In this area of Tuscany, the use of clay for the creation of artistic artefacts dates back to the year 1000, when production of terracotta objects for building purposes began to develop industrially on the clay soil hills around one of the most important and probably oldest Marian shrines in Italy.
Soon the artistic furnishing items were joined by devotional plaques such as this one, which were incorporated in the walls of houses, to protect their inhabitants.
This devotional plaque in majolica has, however, a very particular and interesting iconography, not only because the Virgin Mary shows the Child as the “way of salvation”, but because that crown of fruit that frames the entire representation underlines the certainty, rather than the hope, of the continuous rediscovery of life through Christ which, to cite Revelation, is the “beginning and the end” of all things (22, 13-21).
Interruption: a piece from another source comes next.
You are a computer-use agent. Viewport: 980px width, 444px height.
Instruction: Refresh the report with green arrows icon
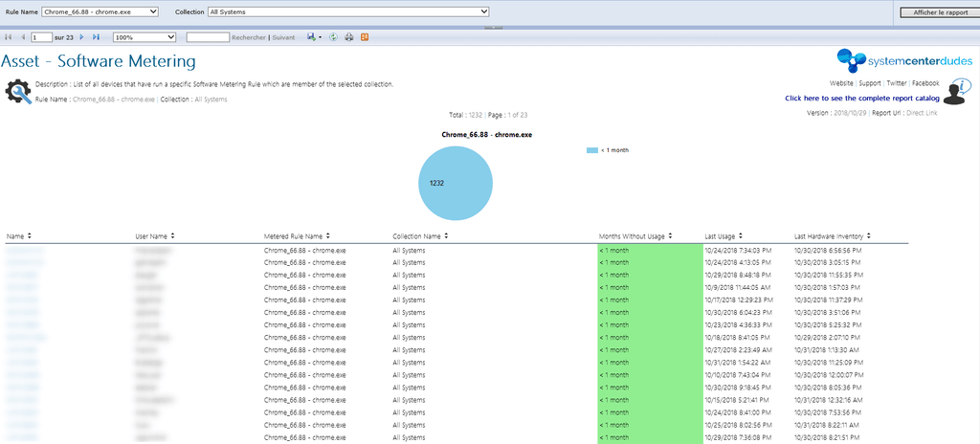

Pope Francis presents a gift to the Sisters of Mother Teresa. (Vatican Media)
Pope Francis presents a gift to the Sisters of Mother Teresa. (Vatican Media)
Bronze: “Bud of Peace”. Gift offered to the Bishop’s Residence. This elegant bronze panel, entitled “Bud of peace”, is a sketch for a monumental door to be erected in a church dedicated to St. Francis.
On closer inspection, in fact, the triple line of praying figures positioned inside the so-called “mandorla” are none other than Franciscan nuns and friars in a prayerful attitude, facing the heraldic
symbol of Franciscanism itself, represented above inside a shining star: or rather, that “conformity” in which the arm of Christ appears crossed with the arm sleeved in the brown habit of St. Francis, with the cross in the background and with both hands showing the stigmata.
The symbol of “conformity”, representing that inseparable “pact” between St. Francis and Christ the Saviour, appeared for the first time in the Basilica of Assisi around 1490, during the generalate of Francesco Sansone, although without the Cross. The latter appeared instead in the Franciscan coat of arms only in 1513, when Fra Bartolomeo da Pisa’s famous treatise De conformitate vitae Beati Francisci ad vitam Domini Jesu Christi was published.